Hello
Over the past few years, I have built several high throughput & low latency web services with Tokio. Along the way I've learned how to get Tokio to vertically scale as high as possible. This blog is the first in a series I expect to write about lessons learned on the path to fitting over a million RPC's per second into each server. Many of these are generally applicable outside of Tokio - but for now, I'll focus on how to make code written with Tokio go fast.
How many threads should I use with Tokio?
How many threads should you configure in a multi-threaded server?
I often see this tuned via trial and error, and have also been guilty of doing that. For web services running on a server, EC2, GCP Compute Engine, etc., there is a quick approximation that is hard to beat. On a typical Linux aarch64 or x86 server, the ideal Tokio thread count is n-2
, where n
is the number of cores available on the machine.
An "ideal" thread count is the minimum number of threads required to reach the maximum throughput the machine can deliver.
But I want to use more threads.
Why shouldn't you just throw lots of threads at the problem and let the operating system work it out? After all, n
is the default thread count in Tokio!
First, recall that Tokio is a general purpose async/await executor. It is broadly used across market domains. When you know what your workload looks like, you can customize certain aspects to suit your needs.
Second, recall that a CPU is a bunch of cores, where each can only work on one thread at a time.
Third, recall that you have an operating system.
At n
or greater, you incur unavoidable task switching cost, and duplicate scheduler overhead - both of which are unproductive waste. Task switching is easier to think about, and it's enough to get a useful mental model. The more threads you add, the more the operating system has to shift memory in and out of the CPU to pretend like all the threads are getting worked on at the same time. This switching work does not produce results for your API server. It only adds to the work the CPU has to do to produce results.
Sure, task switching on modern hardware is pretty cheap, especially when it's just a one-off. But as you add threads, the cost adds up quickly and your server becomes sluggish. You may still keep about the same throughput, but your tail latency will get higher and higher as you add threads.
Your operating system has work it has to do - flushing dirty pages, running network interrupts, and other stuff.
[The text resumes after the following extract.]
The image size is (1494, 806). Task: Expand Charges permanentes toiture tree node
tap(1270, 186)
Probably your service has background work too - flushing log batches, sending metrics & traces, running health checks.
There's not an exact science as to why n-2
is the best number, but in each of my services it is. Both Rust and Kotlin, n-1
does not increase throughput but it does raise tail latency. n-3
reduces throughput.
You might find n-1
or n-3
is better in your situation, depending on the details of your service and server.
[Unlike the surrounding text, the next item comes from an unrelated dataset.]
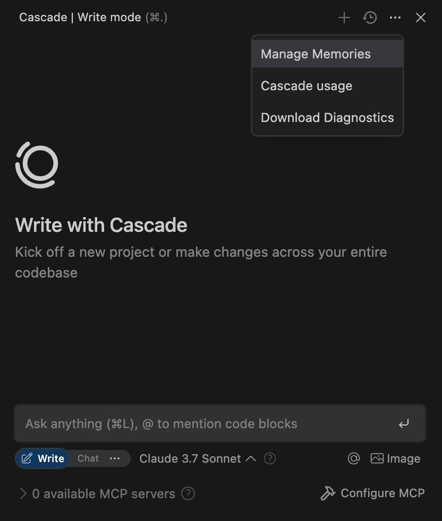Start a new Cascade conversation with plus icon
The width and height of the screenshot is (442, 521).
coord(344,18)
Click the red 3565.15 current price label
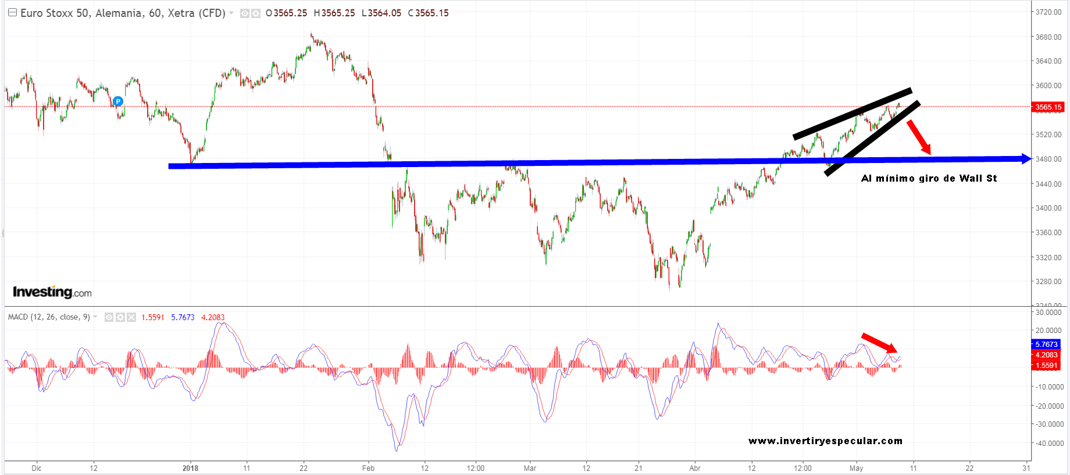The image size is (1070, 475). (x=1048, y=107)
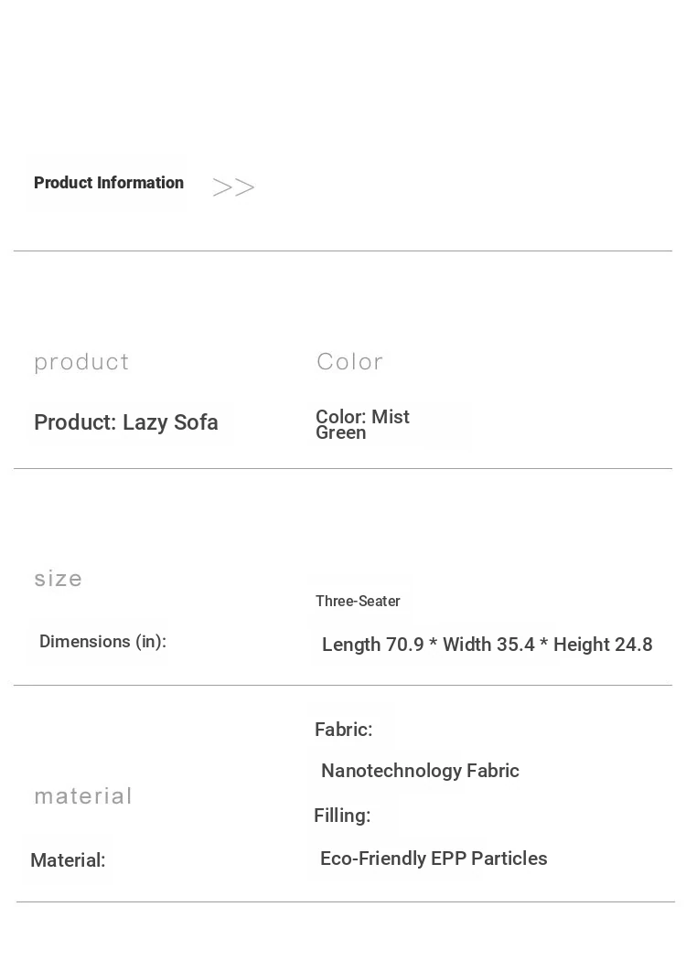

If you are using more than n
threads with Tokio and you find switching to n-2
threads slows your server down, it's time to go hunting for a synchronization bug! It might be in your code or a library, but something is keeping your server from moving forward at its natural pace.
Illustration
Here is an example benchmark showing how thread count affects async web service latency, for a given load.
This benchmark shows the average latency for a task on a server, from 1 thread to 24 threads. The server’s threads are driven to saturation at 200 total concurrency. So 200 / 24 = 8.3 concurrent tasks per thread at the far right of the graph, and 200 / 1 = 200 concurrent tasks per thread at the left.
From this picture, you can see that I have around 8-10 cores in my cpu. In fact I have 10. So, I can do at most 10 things in parallel.
The server gets faster as you add threads, to a point. Past 8 threads there is little extra throughput to be gained. Past 10 threads, high percentile latency will suffer whenever the server has something else to do, due to task switching and low on-die cache hit rates. Restricting the service to 8 threads leaves 2 cores available for background work, and reduces the frequency of task switches for the service threads.
This benchmark models a well-behaved async web service. In reality, there are often synchronization bottlenecks that throw a wrench in this ideal. Sometimes these bottlenecks are hidden in libraries, and often adding threads past n-2
only slows you down further.
Tuning thread count this is a squishy black art, but n-2
threads, pinned or unpinned, repeatedly proves the best overall configuration for services I write. When writing cooperative multitasking systems, add threads with care!
2025-01-29